Il vous suffit de vous imaginer dans un pays étranger dont vous ne parlez et ne comprenez pas la langue, où vous n’avez pas de repères sociaux ou culturels et que vous soyez livrés à vous même : vous aurez une petite idée de ce que peut être le quotidien d’une personne autiste.

En 2012, la prise en charge des enfants autistes à l’école est toujours aussi compliquée, par manque de moyens et de formation. Il y a aussi un manque de professionnels formés et compétents, d’où la nécessité de faire de nombreux kilomètres pour une prise en charge adaptée.

Je voulais aussi vous dire que nous vivons très mal la déscolarisation de Malia, parce qu’elle est demandeuse d’aller à l’école, qu’elle rentre dans les apprentissages malgré ses troubles et aussi parce qu’il était convenu et elle le sait, qu’elle puisse y retourner, ce qui à l’heure actuelle semble très compromis. L’école a été très enrichissante pour Malia et que cela s’arrête dans ces conditions, est très pénible à vivre pour elle et pour nous, parents.

Notre vie tourne autour du handicap de Malia.

J’ai dû arrêter de travailler pour m’occuper d’elle, il y a aussi des répercussions sur la vie professionnelle et le salaire de son papa, qui doit aussi se rendre disponible pour la petite sœur de Malia, afin qu’elle ne subisse pas davantage le handicap de sa sœur. En effet, j’ai essayé d’organiser la prise en charge de Malia sur les temps où sa sœur est à l’école, mais ce n’est pas toujours possible.
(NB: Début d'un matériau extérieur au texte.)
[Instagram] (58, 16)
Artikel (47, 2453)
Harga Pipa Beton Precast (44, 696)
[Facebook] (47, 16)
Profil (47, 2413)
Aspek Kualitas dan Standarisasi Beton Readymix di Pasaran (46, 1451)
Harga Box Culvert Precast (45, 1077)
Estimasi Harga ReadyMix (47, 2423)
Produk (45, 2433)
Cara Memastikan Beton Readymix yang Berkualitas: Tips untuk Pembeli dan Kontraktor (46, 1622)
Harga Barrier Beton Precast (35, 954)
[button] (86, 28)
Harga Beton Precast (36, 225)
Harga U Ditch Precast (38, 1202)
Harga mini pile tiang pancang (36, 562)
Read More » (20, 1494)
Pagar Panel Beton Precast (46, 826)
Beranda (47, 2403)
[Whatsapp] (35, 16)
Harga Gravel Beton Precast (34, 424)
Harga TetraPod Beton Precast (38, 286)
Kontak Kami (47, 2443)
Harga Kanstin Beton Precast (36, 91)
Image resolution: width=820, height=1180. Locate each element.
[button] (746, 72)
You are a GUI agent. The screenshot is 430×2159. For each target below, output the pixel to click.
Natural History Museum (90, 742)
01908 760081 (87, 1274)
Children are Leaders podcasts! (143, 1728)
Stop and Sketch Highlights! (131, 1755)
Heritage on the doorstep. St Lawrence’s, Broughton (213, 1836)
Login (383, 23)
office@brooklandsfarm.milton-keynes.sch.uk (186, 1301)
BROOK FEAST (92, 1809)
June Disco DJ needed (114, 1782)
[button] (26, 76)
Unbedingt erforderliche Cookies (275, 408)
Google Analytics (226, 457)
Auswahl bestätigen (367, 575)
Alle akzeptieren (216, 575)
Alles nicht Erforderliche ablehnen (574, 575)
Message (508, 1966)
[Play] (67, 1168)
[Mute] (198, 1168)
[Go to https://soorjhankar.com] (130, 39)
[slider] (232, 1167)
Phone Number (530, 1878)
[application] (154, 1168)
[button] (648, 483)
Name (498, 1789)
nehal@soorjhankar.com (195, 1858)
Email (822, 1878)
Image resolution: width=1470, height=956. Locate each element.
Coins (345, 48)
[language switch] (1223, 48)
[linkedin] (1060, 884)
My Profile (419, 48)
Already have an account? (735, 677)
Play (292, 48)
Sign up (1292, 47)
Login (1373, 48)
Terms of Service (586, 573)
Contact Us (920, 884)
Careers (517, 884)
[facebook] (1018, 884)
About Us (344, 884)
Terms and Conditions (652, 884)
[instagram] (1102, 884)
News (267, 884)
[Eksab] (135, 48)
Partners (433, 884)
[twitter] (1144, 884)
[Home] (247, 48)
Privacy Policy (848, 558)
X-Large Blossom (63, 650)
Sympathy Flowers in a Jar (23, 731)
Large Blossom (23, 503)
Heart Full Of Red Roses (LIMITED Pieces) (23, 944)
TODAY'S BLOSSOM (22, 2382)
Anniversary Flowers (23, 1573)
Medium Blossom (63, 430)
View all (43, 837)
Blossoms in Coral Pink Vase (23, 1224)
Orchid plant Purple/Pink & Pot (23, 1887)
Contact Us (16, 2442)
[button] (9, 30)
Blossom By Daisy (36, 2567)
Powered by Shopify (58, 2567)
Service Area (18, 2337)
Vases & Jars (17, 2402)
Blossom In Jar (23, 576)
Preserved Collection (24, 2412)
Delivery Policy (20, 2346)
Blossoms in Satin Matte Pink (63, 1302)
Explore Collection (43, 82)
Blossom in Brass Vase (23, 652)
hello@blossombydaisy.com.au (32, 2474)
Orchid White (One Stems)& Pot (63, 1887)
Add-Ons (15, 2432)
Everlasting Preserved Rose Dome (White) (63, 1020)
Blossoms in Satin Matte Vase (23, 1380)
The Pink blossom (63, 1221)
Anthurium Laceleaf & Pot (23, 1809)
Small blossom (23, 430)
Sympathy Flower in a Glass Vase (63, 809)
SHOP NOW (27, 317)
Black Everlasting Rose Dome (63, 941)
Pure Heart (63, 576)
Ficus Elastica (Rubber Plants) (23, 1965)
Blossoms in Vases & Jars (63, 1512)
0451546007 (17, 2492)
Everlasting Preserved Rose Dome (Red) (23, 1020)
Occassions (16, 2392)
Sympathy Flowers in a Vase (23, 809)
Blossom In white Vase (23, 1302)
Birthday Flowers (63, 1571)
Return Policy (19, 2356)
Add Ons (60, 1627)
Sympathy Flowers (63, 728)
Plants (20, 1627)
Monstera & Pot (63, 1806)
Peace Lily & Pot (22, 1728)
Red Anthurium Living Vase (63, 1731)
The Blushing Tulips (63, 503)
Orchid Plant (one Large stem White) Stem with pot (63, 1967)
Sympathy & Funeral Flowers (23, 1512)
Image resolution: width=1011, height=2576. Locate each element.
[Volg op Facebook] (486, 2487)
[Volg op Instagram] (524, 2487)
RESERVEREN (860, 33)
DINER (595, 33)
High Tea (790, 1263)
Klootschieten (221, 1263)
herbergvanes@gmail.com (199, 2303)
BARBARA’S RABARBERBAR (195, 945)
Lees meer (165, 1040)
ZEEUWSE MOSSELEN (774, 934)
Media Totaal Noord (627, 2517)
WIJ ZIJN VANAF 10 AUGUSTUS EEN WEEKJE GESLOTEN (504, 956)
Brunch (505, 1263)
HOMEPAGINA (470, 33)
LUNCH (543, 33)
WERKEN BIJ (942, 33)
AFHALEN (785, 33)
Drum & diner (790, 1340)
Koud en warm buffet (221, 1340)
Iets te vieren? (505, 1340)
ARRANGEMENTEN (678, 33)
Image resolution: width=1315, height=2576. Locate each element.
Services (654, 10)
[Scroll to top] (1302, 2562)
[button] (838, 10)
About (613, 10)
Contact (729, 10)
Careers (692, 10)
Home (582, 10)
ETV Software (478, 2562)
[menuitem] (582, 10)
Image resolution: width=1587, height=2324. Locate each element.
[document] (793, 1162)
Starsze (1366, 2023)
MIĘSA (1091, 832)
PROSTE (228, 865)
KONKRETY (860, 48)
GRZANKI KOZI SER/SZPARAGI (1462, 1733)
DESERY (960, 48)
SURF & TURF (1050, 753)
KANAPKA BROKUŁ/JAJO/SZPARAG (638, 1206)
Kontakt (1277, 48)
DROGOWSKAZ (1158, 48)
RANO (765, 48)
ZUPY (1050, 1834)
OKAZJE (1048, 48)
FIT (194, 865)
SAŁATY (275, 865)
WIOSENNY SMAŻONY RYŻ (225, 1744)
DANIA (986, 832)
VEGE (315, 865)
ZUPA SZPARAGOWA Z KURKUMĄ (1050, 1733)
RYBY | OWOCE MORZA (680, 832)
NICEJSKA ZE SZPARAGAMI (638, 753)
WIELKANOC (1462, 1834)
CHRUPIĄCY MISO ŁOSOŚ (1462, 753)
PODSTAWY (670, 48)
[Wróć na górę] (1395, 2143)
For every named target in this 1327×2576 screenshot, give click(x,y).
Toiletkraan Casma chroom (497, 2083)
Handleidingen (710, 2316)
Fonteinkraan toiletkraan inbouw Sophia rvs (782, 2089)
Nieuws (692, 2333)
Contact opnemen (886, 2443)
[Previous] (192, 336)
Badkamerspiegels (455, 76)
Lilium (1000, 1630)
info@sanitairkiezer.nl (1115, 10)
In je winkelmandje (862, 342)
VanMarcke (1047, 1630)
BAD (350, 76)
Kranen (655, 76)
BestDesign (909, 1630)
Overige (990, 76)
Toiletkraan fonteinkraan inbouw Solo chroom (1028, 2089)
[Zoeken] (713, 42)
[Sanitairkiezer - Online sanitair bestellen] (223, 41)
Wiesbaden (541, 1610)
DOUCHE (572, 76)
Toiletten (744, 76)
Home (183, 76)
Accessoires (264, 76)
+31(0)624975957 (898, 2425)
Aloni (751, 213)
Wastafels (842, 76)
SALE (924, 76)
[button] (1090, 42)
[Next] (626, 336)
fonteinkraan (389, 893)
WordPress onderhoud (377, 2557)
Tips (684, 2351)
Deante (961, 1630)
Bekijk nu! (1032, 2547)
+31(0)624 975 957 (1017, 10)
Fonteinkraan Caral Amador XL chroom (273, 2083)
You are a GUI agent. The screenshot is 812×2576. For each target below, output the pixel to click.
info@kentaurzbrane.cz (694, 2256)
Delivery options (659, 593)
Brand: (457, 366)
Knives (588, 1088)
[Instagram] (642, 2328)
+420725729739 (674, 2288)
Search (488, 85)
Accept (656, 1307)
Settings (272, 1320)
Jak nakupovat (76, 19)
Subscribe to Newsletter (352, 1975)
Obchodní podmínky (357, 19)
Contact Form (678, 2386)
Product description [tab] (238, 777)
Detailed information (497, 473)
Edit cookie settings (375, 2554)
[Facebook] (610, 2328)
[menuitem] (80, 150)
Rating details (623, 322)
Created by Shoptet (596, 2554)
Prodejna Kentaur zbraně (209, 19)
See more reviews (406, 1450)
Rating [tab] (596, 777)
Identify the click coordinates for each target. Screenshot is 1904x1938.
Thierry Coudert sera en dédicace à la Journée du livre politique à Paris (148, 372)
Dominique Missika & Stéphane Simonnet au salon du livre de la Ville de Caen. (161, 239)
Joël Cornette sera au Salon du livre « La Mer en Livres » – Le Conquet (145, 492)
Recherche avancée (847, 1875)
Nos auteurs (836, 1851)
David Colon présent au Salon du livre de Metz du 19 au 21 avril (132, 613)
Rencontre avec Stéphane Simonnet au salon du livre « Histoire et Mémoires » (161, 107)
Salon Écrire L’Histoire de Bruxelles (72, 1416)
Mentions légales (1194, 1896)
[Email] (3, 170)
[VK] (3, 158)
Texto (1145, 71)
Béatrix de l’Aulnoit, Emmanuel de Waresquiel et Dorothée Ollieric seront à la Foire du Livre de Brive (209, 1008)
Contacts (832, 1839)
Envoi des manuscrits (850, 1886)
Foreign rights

Par le passé, c’était sur les temps où elle était en halte garderie. C’est déjà très difficile pour notre cadette d’avoir une grande sœur avec laquelle elle ne peut pas jouer, partager, interagir ; alors, nous tenons à ce qu’elle ait une vie à elle et n’accompagne pas sa sœur sur les temps de voiture et de prises en charge.

C’est très difficile au niveau de la vie familiale et notre cadette grandissant, elle exprime sa souffrance par rapport au handicap de Malia. Et c’est aussi pour cette raison que nous souhaitons mettre en place à domicile, un suivi pour favoriser les interactions entre nos deux filles.

La souffrance de notre cadette, 5 ans et demie et son incompréhension de ce qu’implique le handicap de sa sœur, lui amène beaucoup d’anxiété et génère des problèmes de sommeil et de comportements.
Elle est en effet très opposante, c’est aussi pour elle une manière d’exprimer son mal être face à cette grande sœur particulière qu’elle croit  » méchante  » et face à ses parents qui lui consacre davantage de temps et d’attention qu’à elle.

C’est aussi pour cela que nous faisons le maximum pour Malia aujourd’hui, afin qu’elle ne soit pas dépendante de sa sœur plus tard, quand nous ne serons plus là.

J’espère qu’après cet exposé vous aurez compris à quel point c’est difficile pour nous parents d’être sur tous les fronts face au handicap de Malia, sans délaisser sa sœur et en faisant face à des difficultés financières importantes compte tenu du coup de la prise en charge de Malia.

 

  N.B.: Ce témoignage ne doit pas apporter de confusion entre AUTISME et DYSPRAXIE, car ce sont des handicaps bien différents. Cependant, vous pourriez remplacer tous les mots « autisme » de ce témoignage par le mot « dyspraxie », que vous vous y retrouveriez encore. Il en va presque pareil pour « CAMSP » et « CMP » ou « CMPP ». C’est pour cette raison que ce témoignage est précieux, pour nous, familles de dyspraxiques.

Merci à cette maman qui y a mis ses trippes.